Lines from the one with "Click the Regency Cakestand 3 Tier bar" through the end of the records, and no others, are what the answer should contain, copied exactly; please keep pictures out.

(Stored items)
────────────────

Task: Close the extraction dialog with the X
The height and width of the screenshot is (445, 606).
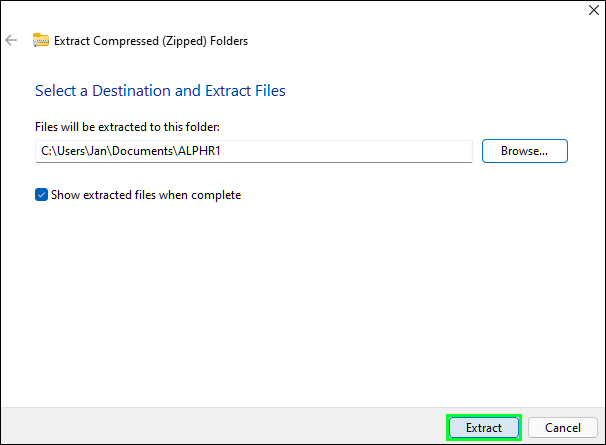Action: (x=594, y=10)
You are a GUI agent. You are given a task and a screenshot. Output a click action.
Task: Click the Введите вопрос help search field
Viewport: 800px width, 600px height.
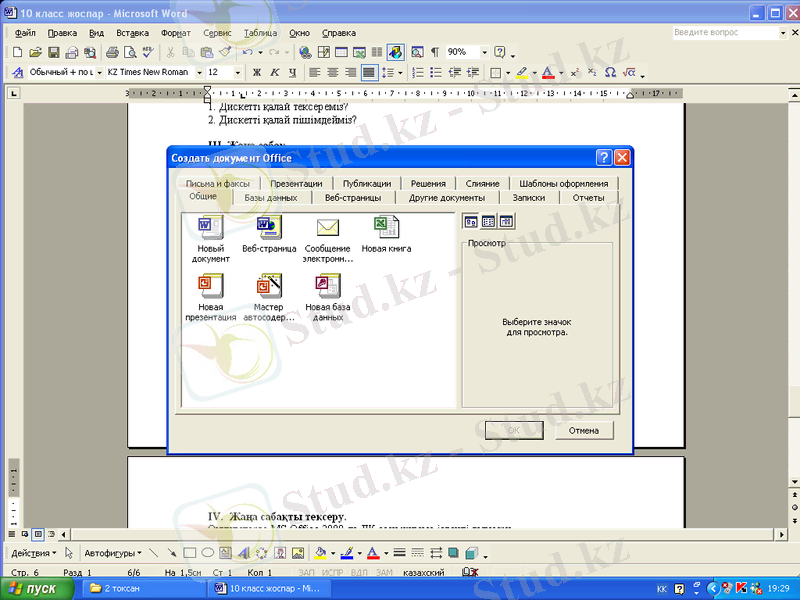(x=723, y=33)
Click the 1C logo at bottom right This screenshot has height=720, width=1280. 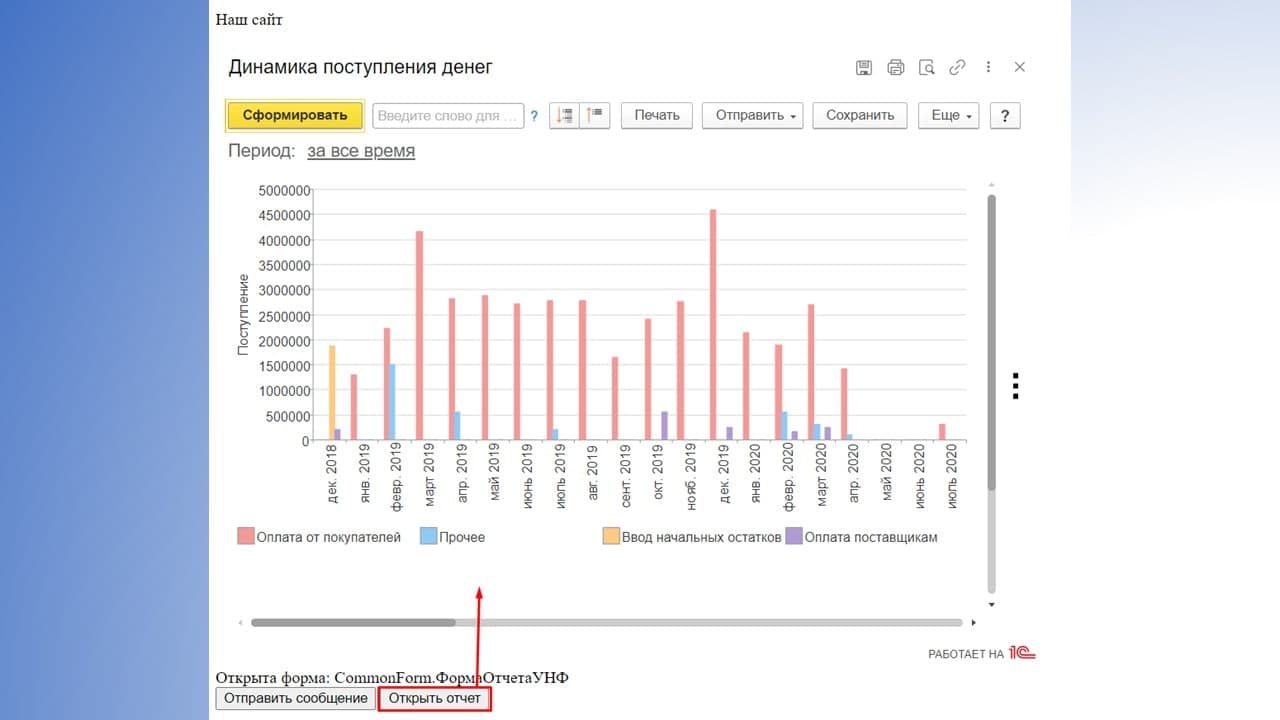(1022, 653)
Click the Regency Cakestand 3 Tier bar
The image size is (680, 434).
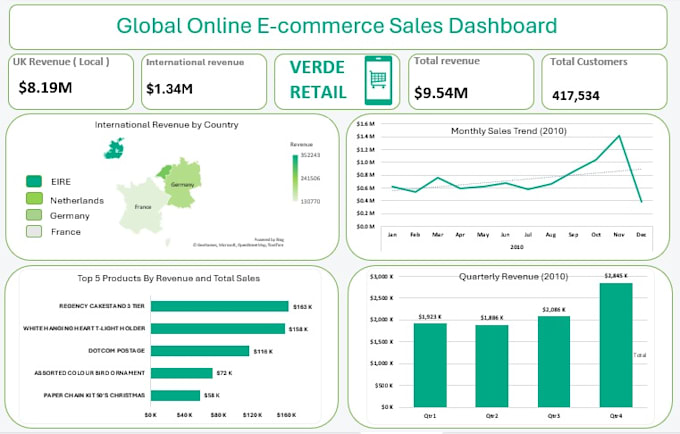tap(219, 306)
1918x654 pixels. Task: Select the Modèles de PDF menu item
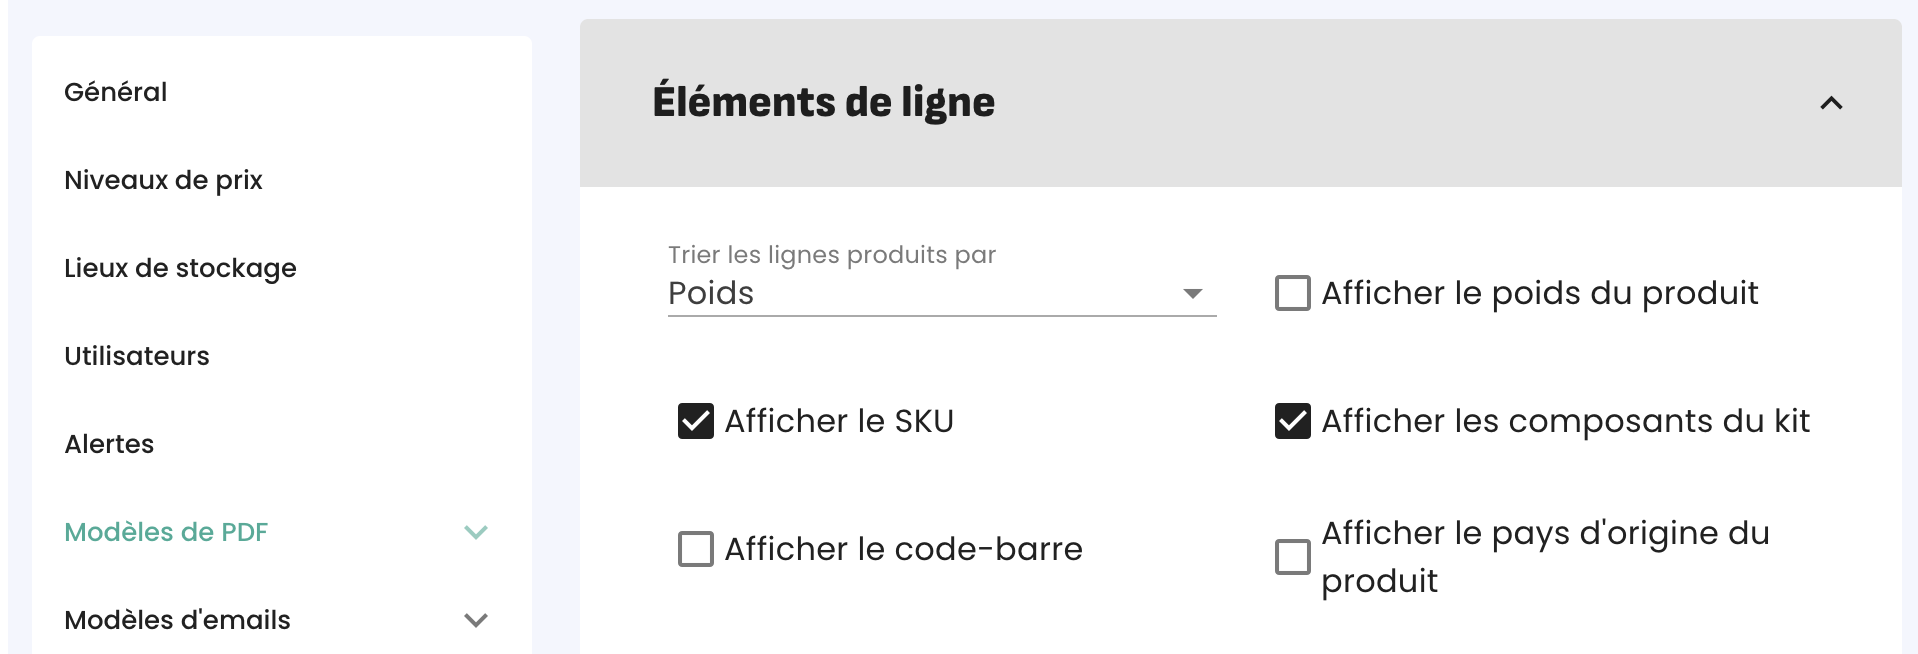(x=166, y=532)
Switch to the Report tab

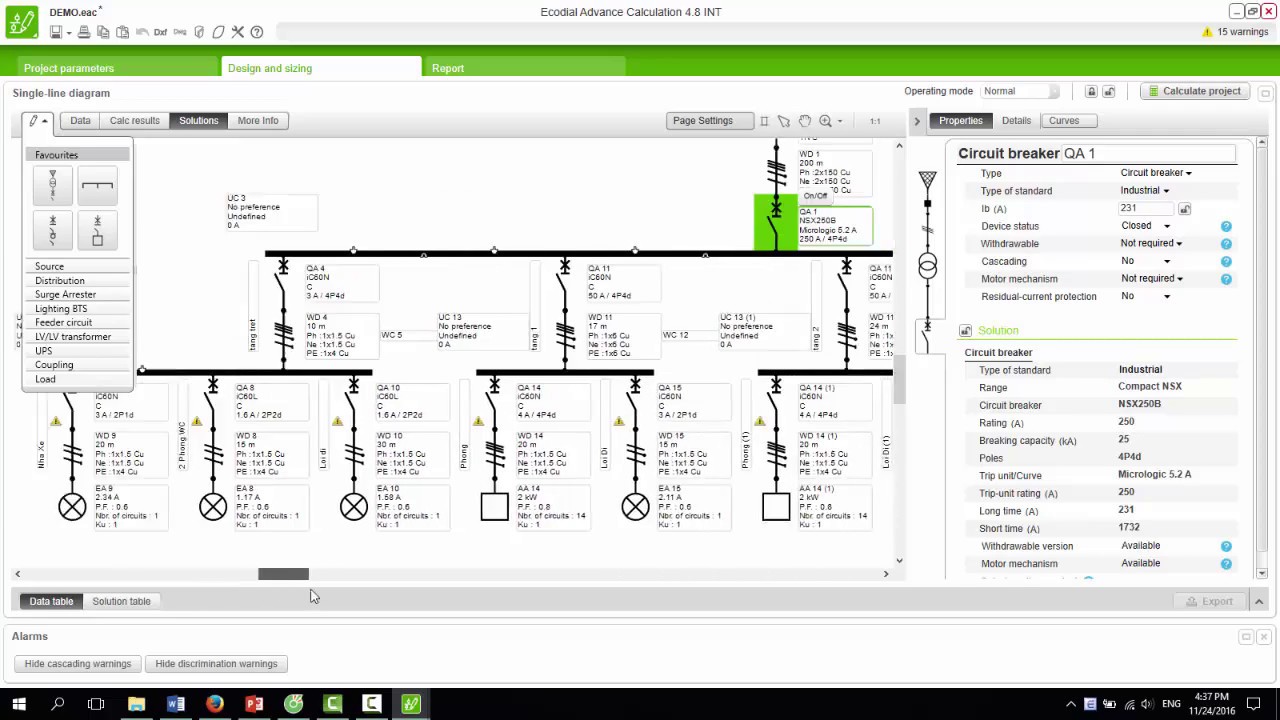point(448,68)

────────────────

Written solution:
Click the Regency Cakestand 3 Tier bar
The image size is (680, 434).
tap(219, 306)
1918x654 pixels. Task: Select the Modèles de PDF menu item
(x=166, y=532)
Switch to the Report tab

point(448,68)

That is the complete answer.